No se trata de convertirse en luditas convencidos (si bien ellos cargan con la injusta fama de oponerse a la tecnología sin más, cuando tenían una motivación mucho más elaborada y esperanzadora), sino de reflexionar acerca del uso que damos a nuestros dispositivos, a nuestras máquinas; pensar en lo que dejamos de hacer, en lo que obviamos, en lo que deponemos… sin saber para qué. Las redes sociales nos exoneran de informarnos para elaborar una (imprecisa, cuando menos) opinión; las aplicaciones nos liberan de la carga de calcular, de consultar, de investigar; los softwares nos ahorran tiempo y esfuerzo en las tareas cotidianas.

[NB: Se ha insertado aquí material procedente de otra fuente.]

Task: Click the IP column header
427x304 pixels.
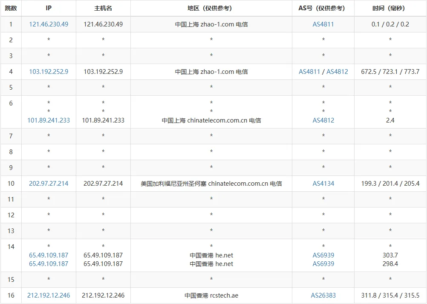Action: coord(48,8)
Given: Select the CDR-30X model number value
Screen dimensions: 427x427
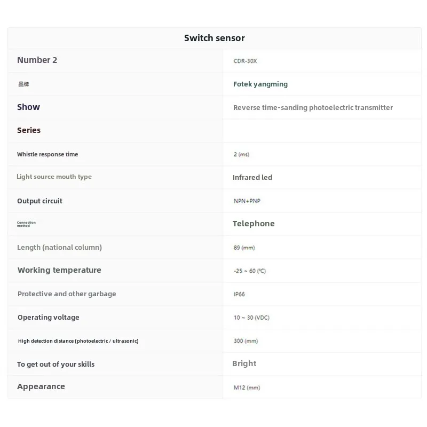Looking at the screenshot, I should tap(245, 61).
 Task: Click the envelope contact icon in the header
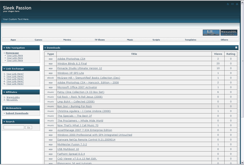click(x=232, y=4)
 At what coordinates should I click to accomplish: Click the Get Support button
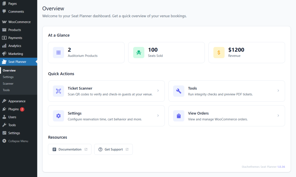click(x=113, y=149)
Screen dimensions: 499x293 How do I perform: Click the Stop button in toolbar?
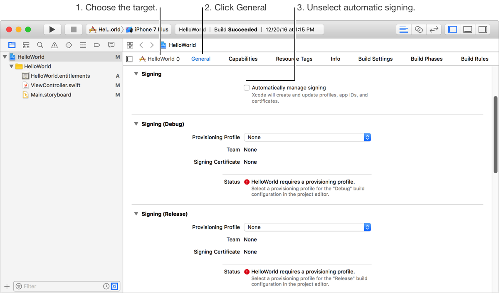[x=74, y=30]
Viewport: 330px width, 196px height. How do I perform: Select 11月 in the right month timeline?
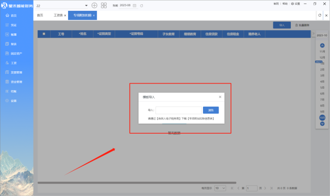(322, 51)
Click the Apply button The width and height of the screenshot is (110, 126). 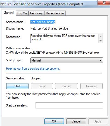pyautogui.click(x=98, y=121)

Y todo ello… ¿para qué? Los pensadores utópicos de finales del siglo XIX y del XX soñaban con un futuro en el que la humanidad pudiera dedicarse a ser más creativa, más libre y más «humana» (perdóname la repetición, pero es un adjetivo que me parece pertinente); sin embargo, apenas unas décadas más tarde, y a pesar de haber alcanzado unos niveles de desarrollo tecnológico impensables para la mayoría de ellos, utilizamos uno de los dispositivos más avanzados jamás creado para ver un carrusel infinito de vídeos de corta duración porque somos incapaces de fijar nuestra atención en nada que se extienda más de cinco segundos. La comparación con la memoria de los peces ha pasado de ser una broma a convertirse en una temible realidad.

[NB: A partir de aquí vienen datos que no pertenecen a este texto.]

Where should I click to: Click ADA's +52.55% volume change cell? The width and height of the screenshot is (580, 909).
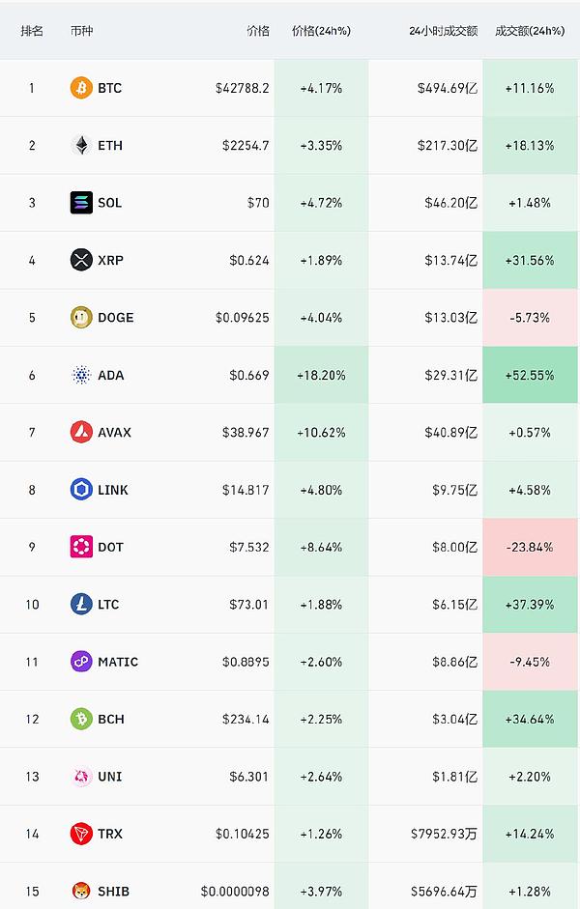tap(530, 375)
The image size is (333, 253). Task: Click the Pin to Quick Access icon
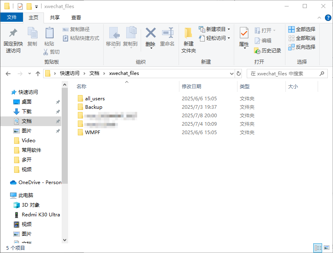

No se trata solo de perder el tiempo, sino de abdicar en la tecnología para que piense, haga y elija por nosotros. Nos fiamos de algoritmos que nos recomiendan películas que posiblemente nunca veríamos si la decisión recayese por entero en nosotros; que nos sugieren lugares para visitar que, en realidad, no nos interesan (pero a los que iremos para poder subir una foto a nuestras redes y dejar constancia de que sí, claro, por supuesto que estuvimos ahí); que nos bombardean con opciones de ocio que aceptamos con la sumisión de un esclavo al que se regalan retales para que se confeccione un traje. Nos ofrendamos a la tecnología como una hecatombe sin reparar en la ausencia de volición que alimentamos.
En un momento en el que la tecnología proporciona (o podría hacerlo) medios para hacer de nosotros mejores ciudadanos, mejores personas, nos hemos dejado secuestrar por el lado más superficial y deshumanizador: nos limitamos a elegir menudencias que nos hurtan la facultad de pensar, de reflexionar, de arriesgar. La vida es (o debería ser) una apuesta por hermosearnos, por sacar lo mejor de nosotros y esforzarnos en construir un «yo» a la altura de nuestras expectativas. Limitarnos a ejercitar los pulgares oponibles es una traición a nuestra naturaleza extraordinaria, al esfuerzo que muchos otros hicieron antes para poder alcanzar las posibilidades que hoy disfrutamos, al potencial que (en mayor o menor medida) poseemos.
No nos convirtamos en mascotas. Como afirmaba Schlegel: «Hacerse dios, ser humano, formarse, son expresiones que significan lo mismo». Decidamos por nosotros mismos, pues, ser dioses de esta creación.
Más claro, agua.
Me recuerda algo que me pasó hace mucho. Llevaba a mis hijos al colegio y uno de ellos comentó que un compañero no había podido hacer el trabajo de nosequé porque no le funcionaba internet. Le contesté, medio en serio, medio en broma, si no sabía qué eran las bibliotecas, donde hacíamos trabajos sus padres (y alguno, además, ligaba o lo intentaba con las compañeras).
La IA es una maravilla pero hay que aprender a utilizarla correctamente.
En cuaqluier caso, gracias por tu reflexión.